• PROBLEM TO WORK ON: Only the text of the entries below should be returned, exactly as given, without pictures.

[DATA TO EXAMINE Boundary: Start]

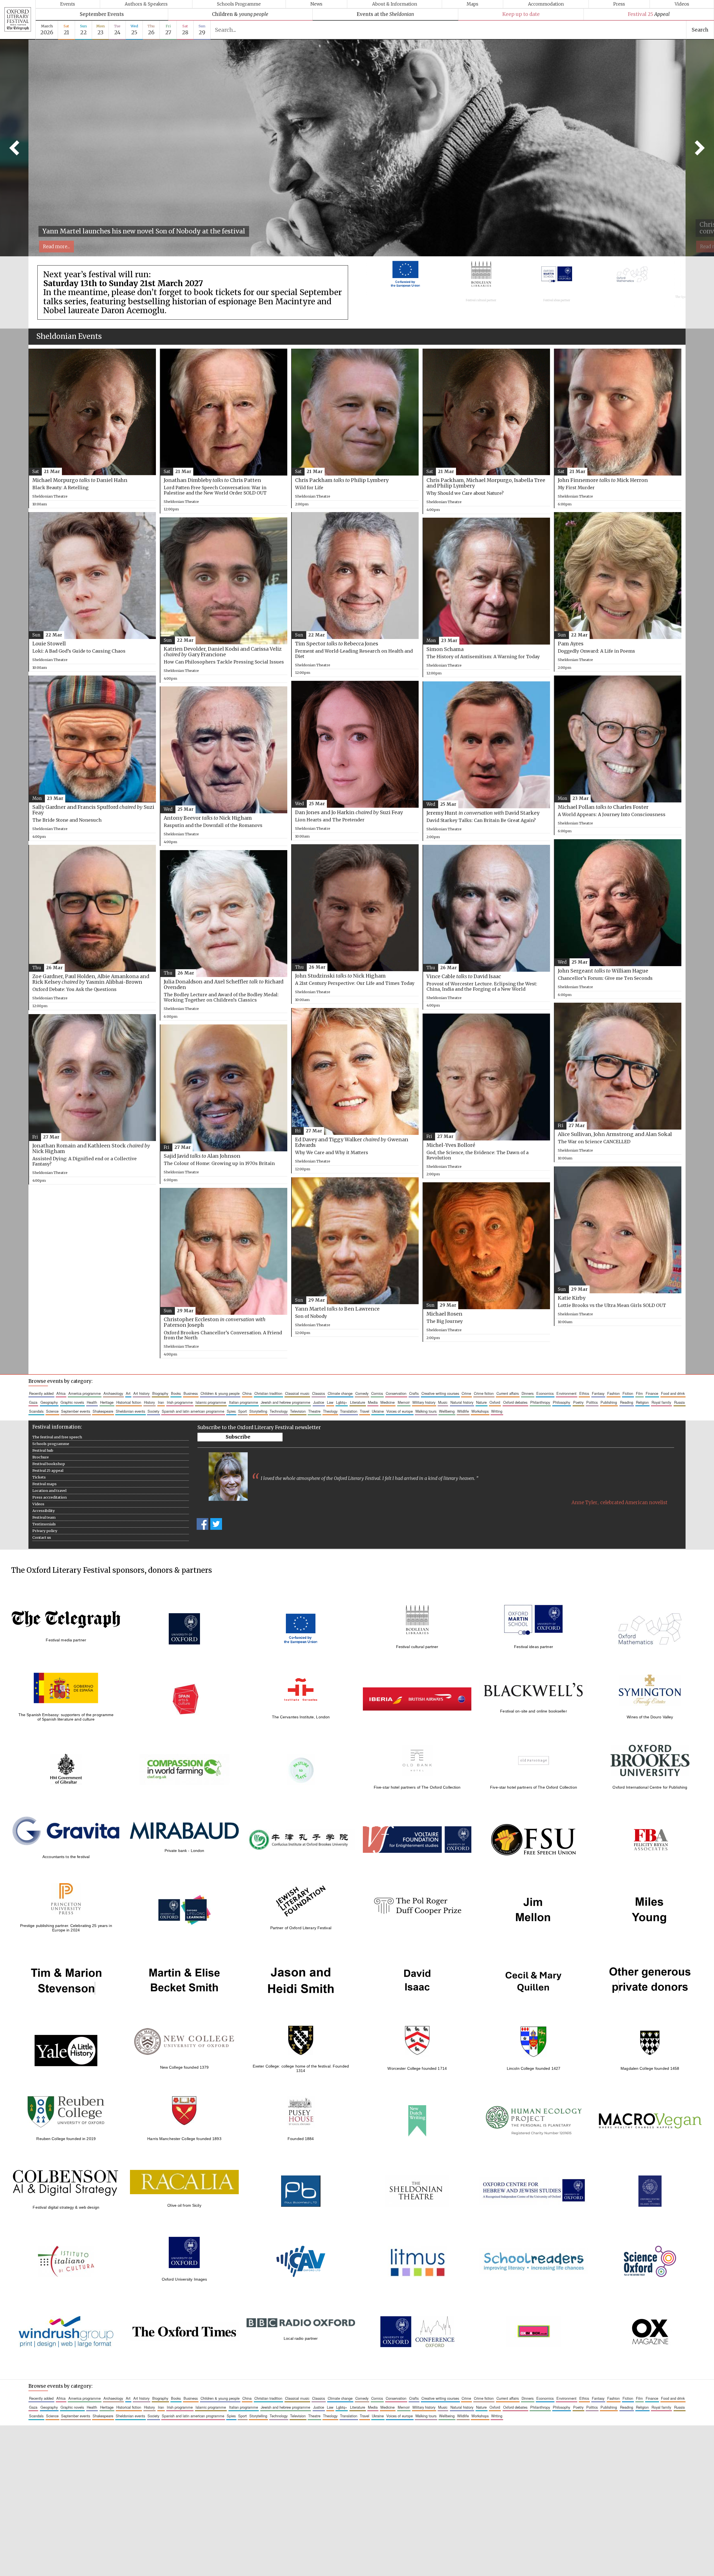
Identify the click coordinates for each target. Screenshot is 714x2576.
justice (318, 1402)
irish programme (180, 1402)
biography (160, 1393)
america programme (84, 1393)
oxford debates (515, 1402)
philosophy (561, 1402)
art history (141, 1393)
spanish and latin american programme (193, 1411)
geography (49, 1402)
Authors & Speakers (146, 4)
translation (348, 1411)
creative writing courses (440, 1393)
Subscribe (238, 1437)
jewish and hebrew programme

[DATA TO EXAMINE Boundary: End]

• OUTPUT OF THE TASK:
Identify the click coordinates for each target. Screenshot is 714x2576.
justice (318, 1402)
irish programme (180, 1402)
biography (160, 1393)
america programme (84, 1393)
oxford debates (515, 1402)
philosophy (561, 1402)
art history (141, 1393)
spanish and latin american programme (193, 1411)
geography (49, 1402)
Authors & Speakers (146, 4)
translation (348, 1411)
creative writing courses (440, 1393)
Subscribe (238, 1437)
jewish and hebrew programme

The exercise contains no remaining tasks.